Yo uso pocos libros para cocinar, ahora todo lo saco del internet. Pero mis hijos me están pidiendo que apunte cómo cocino lo que les gusta. Tal vez ya son más notorias las canas y las arrugas y les da miedo que me entierren con mis recetas. Seguro les he pasado un gusto especial por comer cosas hechas con cariño, aunque sea un huevo con sal.

La forma más tangible que tengo de seguir conectada a mi mamá es cocinando lo que ella me hacía, que me haga recordarla, pero sobre todo, que le guste a sus nietos. Las galletas de almendra, el mazapán, el Stolen (que todavía sólo a mí me gusta)… El soufflé de camote con marshmallows que pide la niña todos los años. Y que mi casa huela a comida. Me recuerda todo a ella.

A la víspera

Los días antes de EL día transcurren en paralelo al tiempo normal. Estamos a la expectativa de lo que viene, como si lo que está pasando no importara. No se puede evitar, sobre todo en ocasiones demasiado importantes.

El fenómeno de la observación del tiempo nos compete únicamente a los humanos. Un animal no sabe que mañana es lunes, por ejemplo, o que en cierta fecha es el cumpleaños de su hijo o que en tres semanas va a entrar a la universidad. Todo eso es artificial, hecho por nosotros, para marcar la vida a través de anotaciones en un calendario.

Pero… (siempre yo y los peros, que no me gustan, pero) las marcas en el camino sirven de posiciones de memoria. De recuerdos a dónde volver. Y, aún así, no son lo más importante. Lo importante es ahora. Y después, pero en el momento. Las vísperas, por muy largas que sean , son igual de portentosas que lo que se espera. Porque la vida es ahora y eso es lo que realmente cuenta.

Se cayó la última

Se me derrumbaron las palabras

una a una las letras

disueltas entre aire, agua, sal

todo lo que te habita

y se desborda cuando me hablas

el alfabeto entero en el suelo

lanzado de mis labios

lo recojo

y lo vuelves a tirar.

La sorpresa y la constancia

Todo lo nuevo tiene un elemento de sorpresa, por eso es nuevo y llama la atención. Pero el problema viene cuando lo único bueno que tiene la experiencia es que es nueva.

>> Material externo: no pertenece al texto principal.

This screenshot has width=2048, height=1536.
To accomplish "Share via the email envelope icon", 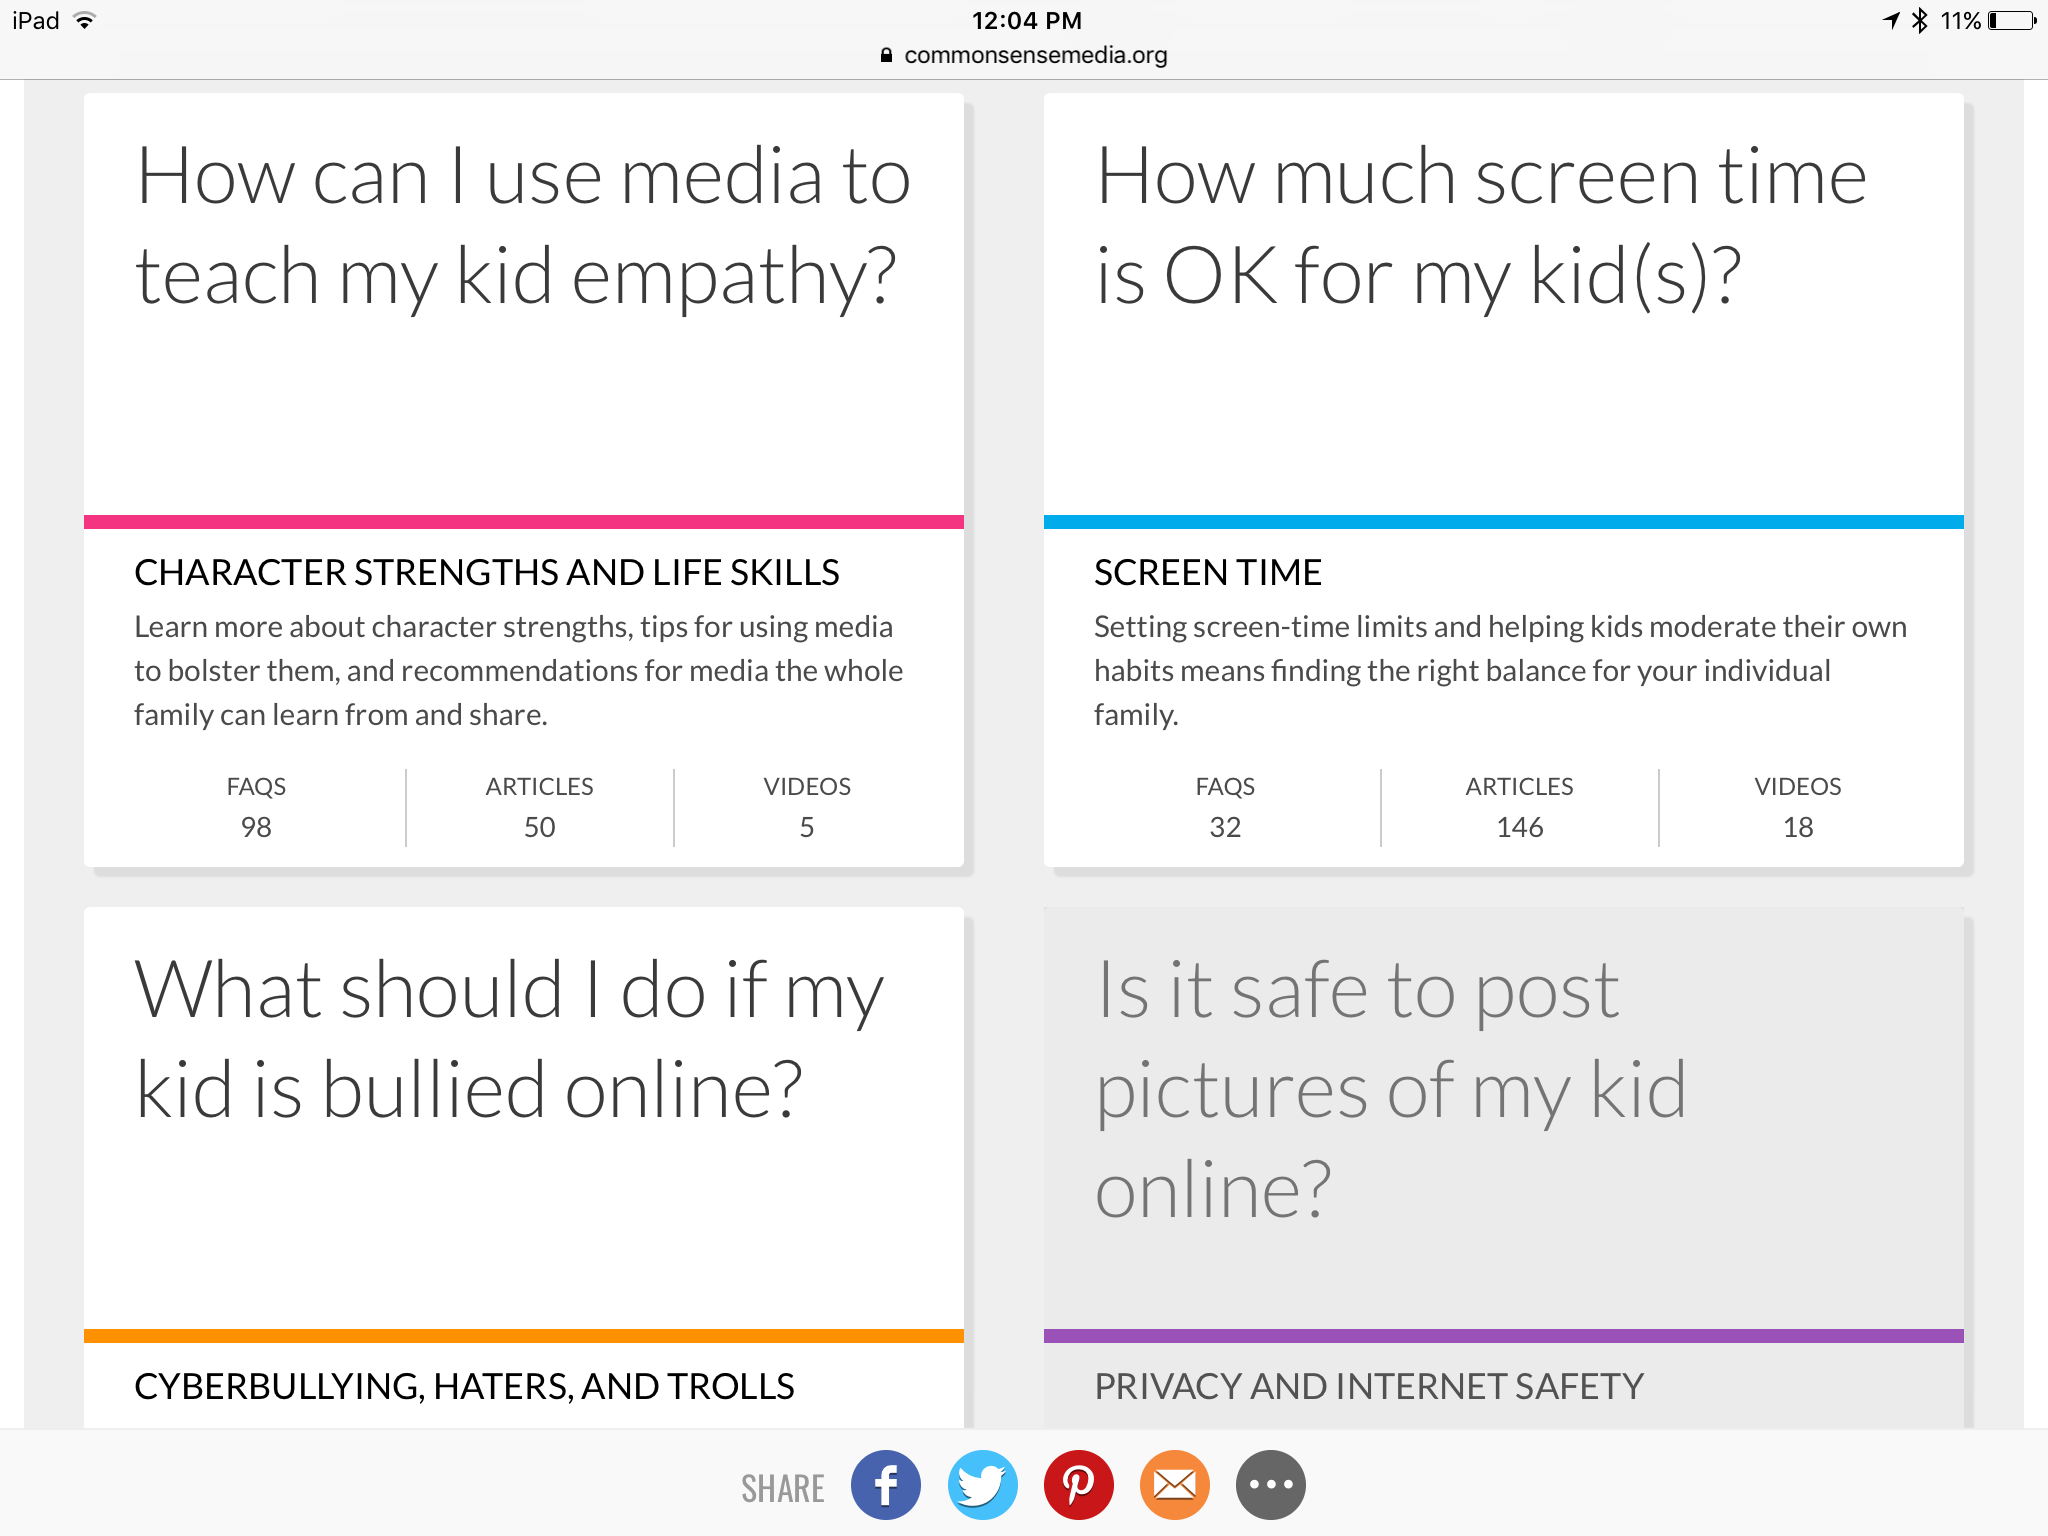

Nada se vuelve viejo tan rápido como lo nuevo.

Cuando uno tiene una relación, se enamora de lo que no conoce, pero sólo perdura cuando lo familiar es más atractivo que lo nuevo. Es la diferencia entre un show de comedia y un concierto. Los chistes repetidos no llenan álbum. En cambio la música que uno quiere, la puede escuchar en repetición infinita.

Luego de mucho tiempo, uno tiende a olvidar que lo nuevo cansa más rápido que lo familiar. Y que aún en la relación más antigua, además siempre hay cosas nuevas. Porque todos cambiamos todo el tiempo. Vale la pena fijarse.